¿Hay perfumes que ayudan a tener mayores conquistas?
Algunos perfumes destacan en su composición el uso de feromonas humanas y se publicitan como una garantía de seducción. Uno se echa unas gotas en la piel y se vuelve irresistible, prometen las publicidades. Si esos químicos pueden provocar algún efecto en el deseo sexual de los demás ha sido algo largamente debatido, con defensores y detractores; pero la última investigación al respecto, realizada por un equipo de la Universidad de Australia Occidental, niega esta influencia. O sea: nada de nada.
Según los investigadores, podés vaciarte el frasco encima que no te hará triunfador con el sexo opuesto. Al menos no más de lo habitual. Según el estudio, los perfumes con feromonas no atraen y, de hecho, es posible que las feromonas humanas ni siquiera existan.
En la investigación, publicada en la Royal Society Open Science, se pidió a decenas de participantes heterosexuales (hombres y mujeres) puntuar el atractivo de unos rostros del sexo opuesto mientras eran expuestos a dos esteroides que se suponen feromonas humanas: la androstenediona, que se encuentra en el sudor y el semen masculino, y el estratetraenol, en la orina de las mujeres.
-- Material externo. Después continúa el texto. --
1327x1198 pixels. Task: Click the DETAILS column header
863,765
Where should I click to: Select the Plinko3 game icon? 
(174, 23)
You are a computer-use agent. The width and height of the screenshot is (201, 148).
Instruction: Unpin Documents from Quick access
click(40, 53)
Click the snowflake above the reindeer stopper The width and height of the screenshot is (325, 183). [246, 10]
Además, los voluntarios también debían juzgar unas caras de género ambiguo, creadas por la mezcla de imágenes de hombre y mujeres.
Los autores razonaron que si los esteroides eran feromonas, deberían afectar a los comportamientos reproductivamente relevantes, como la percepción de una posible pareja. Las mujeres voluntarias a las que se les dio androstenediona deberían ver las caras neutrales como varones y los voluntarios varones que olieron el estratetraenol deberían ver las del género femenino. Los esteroides conducirían a los voluntarios a evaluar las caras del sexo opuesto como más atractivas. Pero no ocurrió nada de eso: no se notó efecto alguno de los esteroides en el comportamiento de los voluntarios. "Estoy convencido de que no funcionan", dijo Leigh Simmons, biólogo evolucionista y autor del estudio que cree que es posible que las feromonas humanas existan, pero ninguna fue identificada por ahora.
De cualquier modo, no todos tienen la misma opinión. Algunos piensan que el experimento pudo tener fallas y que los esteroides utilizados sí son feromonas humanas. La neurocientífica Martha McClintock, de la Universidad de Chicago, las defiende, lo que contribuyó a su fama junto con la idea muy criticada de que las mujeres que viven juntas sincronizan sus ciclos menstruales. Cree que estos compuestos químicos pueden afectar al funcionamiento del cerebro. Por ejemplo, inhalar androstenediona, quizá del sudor de otra persona, puede influir en las emociones. Con toda seguridad, el debate continúa.